Exercise details:
Show each line of the entries below in which the word "kuralları" appears.

Information given:
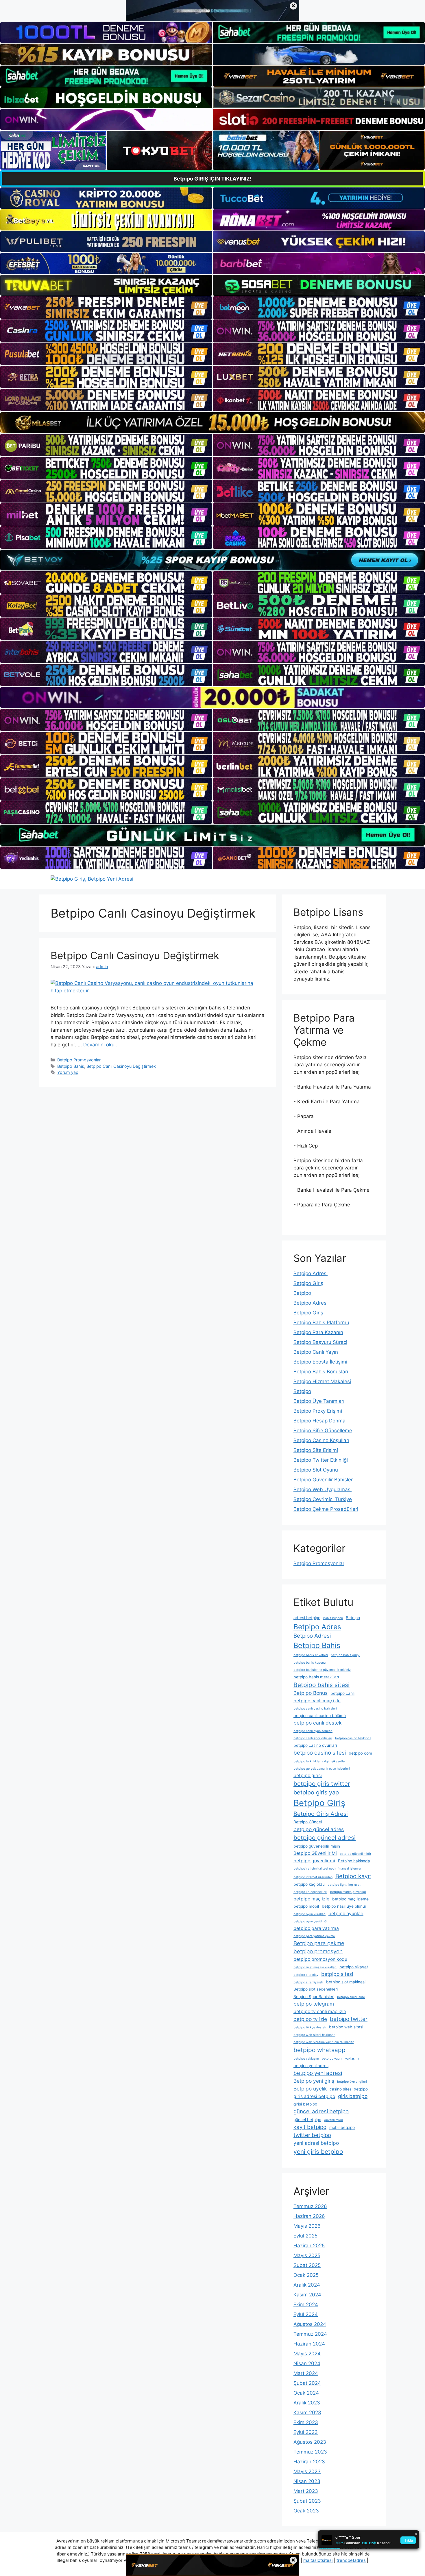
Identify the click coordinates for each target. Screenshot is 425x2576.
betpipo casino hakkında (353, 1738)
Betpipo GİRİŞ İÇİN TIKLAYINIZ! (212, 179)
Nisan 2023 (306, 2481)
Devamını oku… (101, 1045)
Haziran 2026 (309, 2216)
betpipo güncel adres (318, 1829)
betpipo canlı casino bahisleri (315, 1708)
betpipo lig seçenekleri (310, 1892)
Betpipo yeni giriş (313, 2081)
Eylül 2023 (305, 2432)
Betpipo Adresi (310, 1273)
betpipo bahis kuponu (309, 1662)
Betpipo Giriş (308, 1283)
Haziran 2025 (309, 2245)
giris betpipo (352, 2096)
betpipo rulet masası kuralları (315, 1967)
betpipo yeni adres (310, 2065)
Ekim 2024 (305, 2304)
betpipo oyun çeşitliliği (310, 1921)
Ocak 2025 (306, 2275)
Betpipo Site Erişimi (315, 1450)
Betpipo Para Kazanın (318, 1332)
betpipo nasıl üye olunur (344, 1906)
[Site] (106, 307)
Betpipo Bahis (70, 1066)
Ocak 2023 (306, 2511)
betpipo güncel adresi (324, 1837)
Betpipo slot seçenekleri (315, 1989)
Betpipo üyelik (310, 2089)
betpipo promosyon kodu (320, 1959)
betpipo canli (342, 1693)
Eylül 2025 (305, 2236)
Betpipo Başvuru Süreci (320, 1342)
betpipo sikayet (353, 1967)
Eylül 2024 (305, 2314)
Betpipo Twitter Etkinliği (320, 1460)
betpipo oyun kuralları (309, 1914)
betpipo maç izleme (350, 1899)
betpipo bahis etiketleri (310, 1655)
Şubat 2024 (307, 2383)
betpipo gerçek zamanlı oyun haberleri (321, 1768)
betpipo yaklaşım (306, 2058)
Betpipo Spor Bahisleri (313, 1996)
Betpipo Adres (317, 1626)
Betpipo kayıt (353, 1876)
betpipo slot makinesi (345, 1982)
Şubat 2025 (307, 2265)
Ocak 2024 (306, 2393)
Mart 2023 (305, 2491)
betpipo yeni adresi (317, 2073)
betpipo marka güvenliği (348, 1892)
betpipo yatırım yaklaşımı (340, 2058)
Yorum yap (67, 1072)
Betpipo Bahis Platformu (321, 1322)
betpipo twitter (348, 2019)
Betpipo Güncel (307, 1822)
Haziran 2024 (309, 2344)
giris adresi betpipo (314, 2096)
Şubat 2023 (307, 2501)
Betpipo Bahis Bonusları (320, 1372)
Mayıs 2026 (307, 2226)
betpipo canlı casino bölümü (319, 1715)
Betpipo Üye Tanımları (318, 1401)
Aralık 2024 (306, 2285)
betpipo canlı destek (317, 1723)
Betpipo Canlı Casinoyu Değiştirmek (135, 955)
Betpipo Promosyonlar (79, 1059)
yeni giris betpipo (318, 2151)
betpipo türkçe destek (309, 2027)
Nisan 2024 (306, 2363)
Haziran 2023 (309, 2462)
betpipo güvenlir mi (314, 1860)
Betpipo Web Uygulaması (322, 1489)
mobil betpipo (342, 2127)
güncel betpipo (307, 2119)
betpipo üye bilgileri (352, 2082)
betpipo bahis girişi (345, 1655)
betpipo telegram (313, 2004)
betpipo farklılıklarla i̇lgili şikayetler (319, 1761)
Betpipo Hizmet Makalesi (322, 1381)
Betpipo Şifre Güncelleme (322, 1430)
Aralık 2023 (306, 2403)
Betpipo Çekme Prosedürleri (325, 1509)
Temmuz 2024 (310, 2334)
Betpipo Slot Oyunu (315, 1470)
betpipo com (360, 1753)
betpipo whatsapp (319, 2050)
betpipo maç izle (311, 1899)
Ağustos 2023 (309, 2442)
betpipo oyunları (345, 1913)
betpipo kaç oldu (309, 1884)
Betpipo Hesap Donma (319, 1421)
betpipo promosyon (318, 1951)
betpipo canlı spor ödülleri (312, 1738)
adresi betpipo (306, 1617)
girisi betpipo (305, 2104)
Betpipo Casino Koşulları (321, 1440)
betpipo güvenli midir (355, 1854)
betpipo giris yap (316, 1792)
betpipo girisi (307, 1775)
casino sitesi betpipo (349, 2089)
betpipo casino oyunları (315, 1745)
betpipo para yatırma (316, 1928)
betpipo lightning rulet (344, 1885)
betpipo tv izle (310, 2019)
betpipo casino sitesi (319, 1752)
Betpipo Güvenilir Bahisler (323, 1480)
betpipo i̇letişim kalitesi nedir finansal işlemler (327, 1868)
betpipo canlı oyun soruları (312, 1731)
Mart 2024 (305, 2373)
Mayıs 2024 (307, 2353)
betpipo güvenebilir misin (316, 1846)
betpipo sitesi (337, 1974)
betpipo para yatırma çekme (314, 1936)
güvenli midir (333, 2120)
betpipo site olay (305, 1975)
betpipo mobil (306, 1906)
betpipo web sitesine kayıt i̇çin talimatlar (323, 2042)
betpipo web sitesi (346, 2027)
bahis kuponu (333, 1618)
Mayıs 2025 (306, 2255)
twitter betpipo (312, 2135)
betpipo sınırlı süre (351, 1997)
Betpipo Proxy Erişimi (317, 1411)
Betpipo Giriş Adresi (320, 1813)
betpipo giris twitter (321, 1783)
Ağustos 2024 (309, 2324)
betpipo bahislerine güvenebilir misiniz (322, 1670)
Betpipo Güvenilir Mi (315, 1853)
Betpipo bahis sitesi (321, 1684)
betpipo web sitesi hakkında (314, 2035)
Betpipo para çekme (318, 1943)
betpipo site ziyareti (308, 1982)
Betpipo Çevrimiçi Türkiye (322, 1499)
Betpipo (303, 1293)
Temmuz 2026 (310, 2206)
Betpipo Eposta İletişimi (320, 1362)
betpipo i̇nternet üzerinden (312, 1877)
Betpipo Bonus (310, 1693)
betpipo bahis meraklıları (316, 1677)
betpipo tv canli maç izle (319, 2011)
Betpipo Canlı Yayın (315, 1352)
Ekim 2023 (305, 2422)
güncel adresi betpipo (321, 2111)
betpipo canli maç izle (317, 1700)
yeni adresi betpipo (316, 2143)
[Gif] (212, 422)
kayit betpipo (309, 2127)
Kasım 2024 (307, 2295)
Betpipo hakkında (354, 1861)
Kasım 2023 (307, 2412)
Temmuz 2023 (310, 2452)
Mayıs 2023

Your solution:
betpipo rulet masası kuralları (315, 1967)
betpipo oyun kuralları (309, 1914)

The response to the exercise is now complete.